Omit every picture, and retype the lines that run from the beginning of the data below through the line containing "Home Appliances (519, 1828)", inclusive.

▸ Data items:
'''
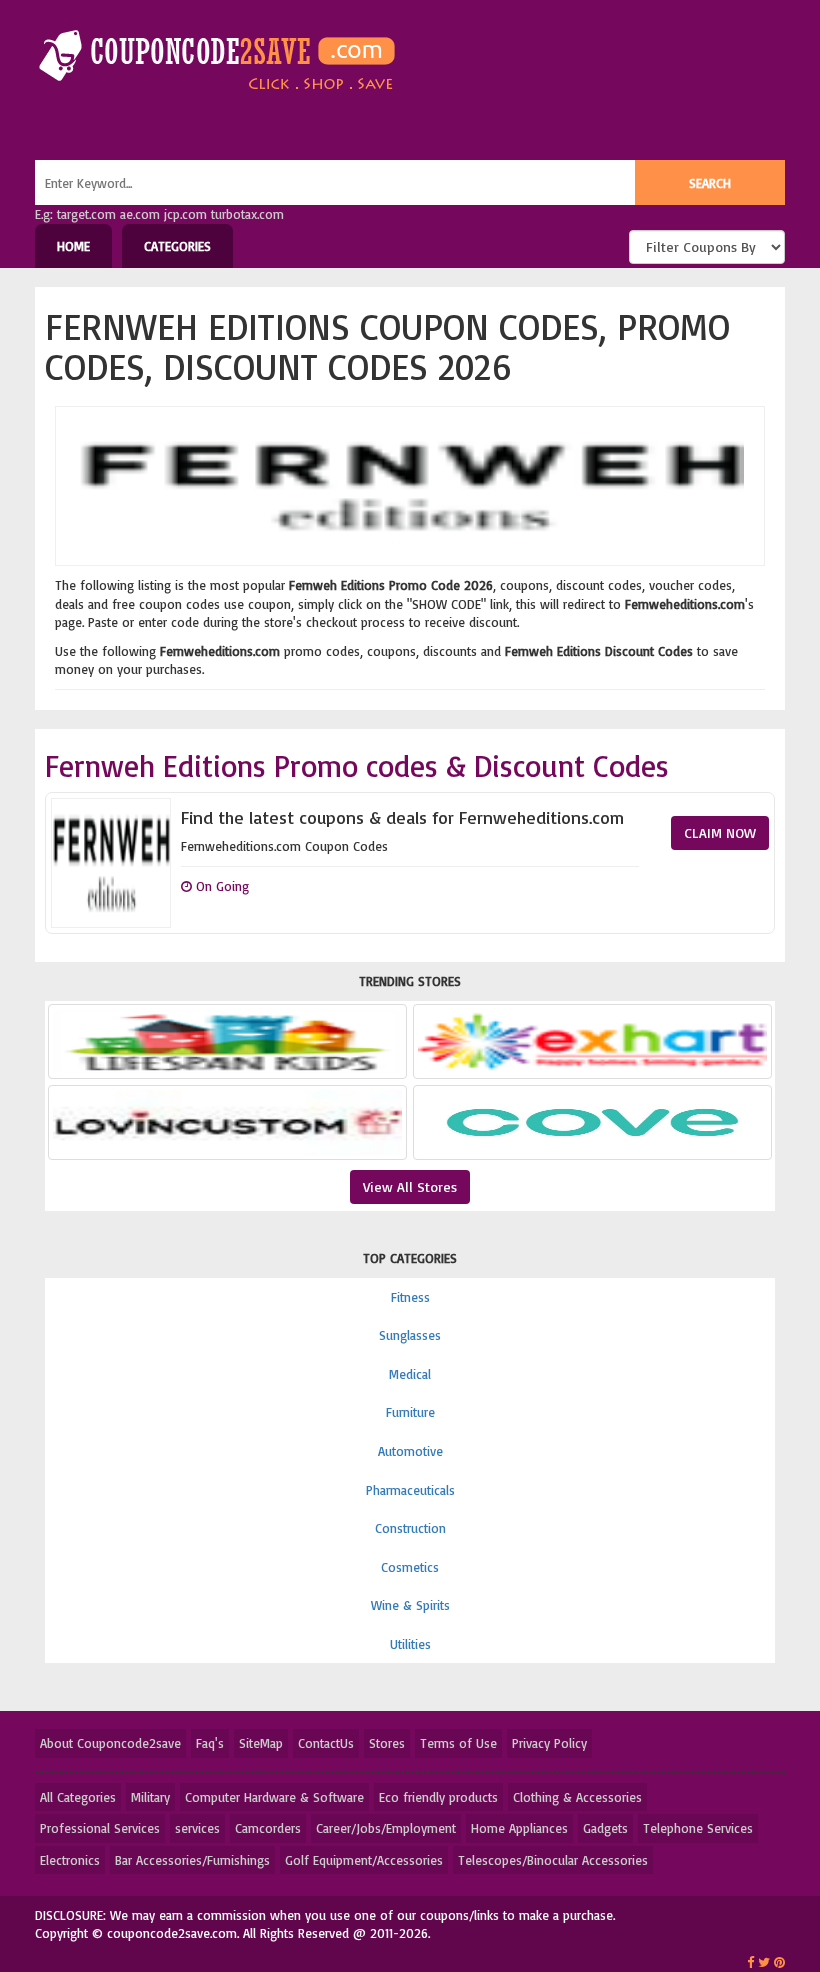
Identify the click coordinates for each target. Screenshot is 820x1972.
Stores (387, 1743)
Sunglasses (410, 1335)
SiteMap (261, 1743)
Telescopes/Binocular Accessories (553, 1860)
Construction (410, 1528)
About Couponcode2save (110, 1743)
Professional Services (100, 1828)
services (197, 1828)
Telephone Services (698, 1828)
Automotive (410, 1451)
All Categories (78, 1797)
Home (73, 246)
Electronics (70, 1860)
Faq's (210, 1743)
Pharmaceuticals (410, 1490)
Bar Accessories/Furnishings (192, 1860)
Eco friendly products (438, 1797)
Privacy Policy (549, 1743)
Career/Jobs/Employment (386, 1828)
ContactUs (326, 1743)
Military (150, 1797)
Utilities (410, 1644)
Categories (177, 246)
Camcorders (268, 1828)
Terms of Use (458, 1743)
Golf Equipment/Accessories (364, 1860)
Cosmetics (410, 1567)
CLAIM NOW (720, 832)
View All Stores (410, 1186)
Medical (410, 1374)
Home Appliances (519, 1828)
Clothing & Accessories (577, 1797)
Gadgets (605, 1828)
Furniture (410, 1412)
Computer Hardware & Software (274, 1797)
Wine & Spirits (410, 1605)
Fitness (410, 1297)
'''
▸ FINAL ANSWER:
Identify the click coordinates for each target. Screenshot is 820x1972.
Stores (387, 1743)
Sunglasses (410, 1335)
SiteMap (261, 1743)
Telescopes/Binocular Accessories (553, 1860)
Construction (410, 1528)
About Couponcode2save (110, 1743)
Professional Services (100, 1828)
services (197, 1828)
Telephone Services (698, 1828)
Automotive (410, 1451)
All Categories (78, 1797)
Home (73, 246)
Electronics (70, 1860)
Faq's (210, 1743)
Pharmaceuticals (410, 1490)
Bar Accessories/Furnishings (192, 1860)
Eco friendly products (438, 1797)
Privacy Policy (549, 1743)
Career/Jobs/Employment (386, 1828)
ContactUs (326, 1743)
Military (150, 1797)
Utilities (410, 1644)
Categories (177, 246)
Camcorders (268, 1828)
Terms of Use (458, 1743)
Golf Equipment/Accessories (364, 1860)
Cosmetics (410, 1567)
CLAIM NOW (720, 832)
View All Stores (410, 1186)
Medical (410, 1374)
Home Appliances (519, 1828)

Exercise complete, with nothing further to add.